Static memory Once data has been written into a static memory cell, the data remains there until it is either altered by over-writing it with new data, or by removing the source of power if the memory is volatile.

Dynamic memory Dynamic memories (DRAM) store data in the form of an electronic charge on the inter-electrode capacitance of a field effect transistor. Because this capacitor is not perfect, the charge gradually leaks away, discharging the capacitor and losing the data. Dynamic memories require additional circuits to restore the charge on the capacitors periodically (every 2—16 ms) in an operation known as memory refreshing. DRAMs are much cheaper than static memories of the same capacity.

 

Memory Hierarchy

The main store that holds the programs in a typical computer ranges from 64 to 4096 Mbytes and has an access time of about 50 ns. Even this memory is sometimes partitioned into a high-speed cache memory and a slower main store. The program that starts the computer running is called the BIOS and is stored in semiconductor read-only memory. Finally, the PC may have one or more hard disks, a CD-ROM drive and a tape transport. If all these devices store data, why do we need so many of them? The ideal memory has the following characteristics.

High speed A memory’s access time should be very low, preferably 1 ns, or less.

Small size Memory should be physically small. One hundred thousand gigabytes per cubic centimeter would be nice.

Low power consumption The entire memory system should run off a watch battery for 100 years.

Highly robust The memory should not be prone to errors; a logical one should never spontaneously turn into a logical zero or vice versa. It should also be able to work at temperatures of -60oC or at 200oC. (The military are very keen on this aspect of systems design.)

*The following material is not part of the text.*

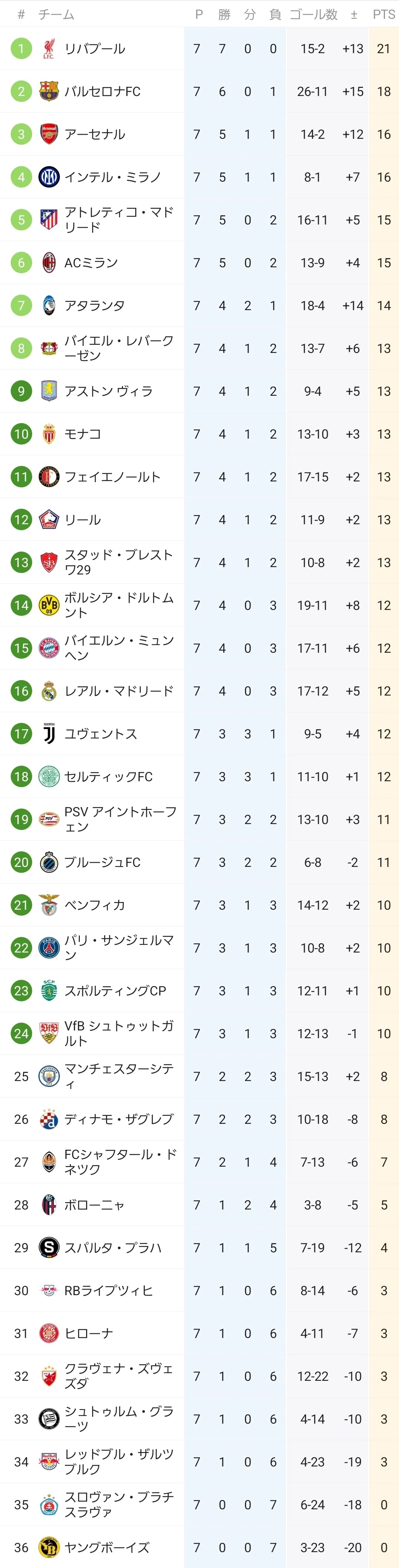The image size is (399, 1568).
Task: Tap the Arsenal club crest
Action: [49, 134]
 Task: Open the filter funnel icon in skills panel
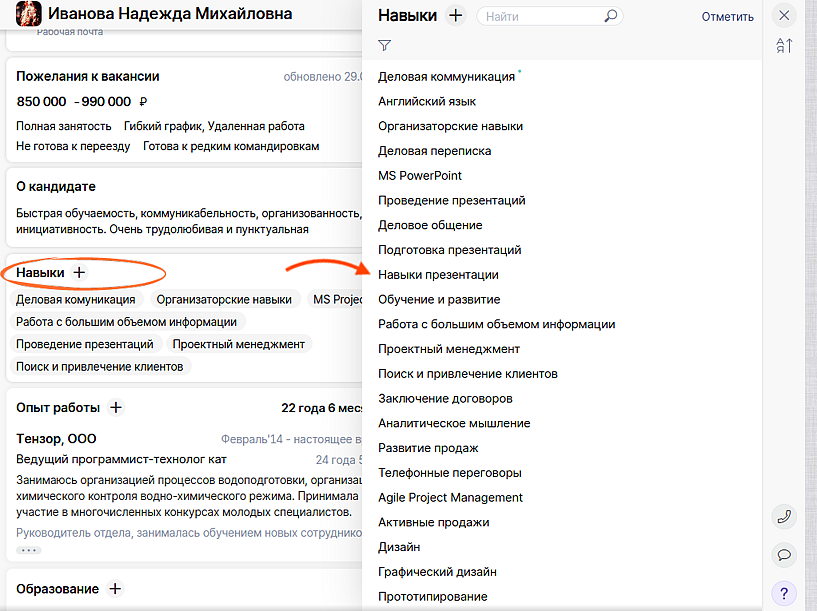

Low cost The memory should cost nothing and should ideally be given away free with software.

Memory hierarchy

This illustrates the memory hierarchy found in many computers. Memory devices at the top of the hierarchy are expensive, fast, and have small capacities. Devices at the bottom of the hierarchy are cheap and store vast amount of data, but are abysmally slow. This diagram isn't exact because, for example, the CD ROM has a capacity of 600 Mbytes and (from the standpoint of capacity) should appear above hard disks in this figure.

 

At the tip of the memory hierarchy we have the internal CPU memory. Registers in CPUs have very low access times and are built with the same technology as the CPU itself. They are very expensive (in terms of the silicon resources they take up) limiting the number of internal registers and scratchpad memory within the CPU itself. This is especially true when the CPU is fabricated on a silicon chip, although the number of registers that can be included on a chip has increased dramatically in recent years.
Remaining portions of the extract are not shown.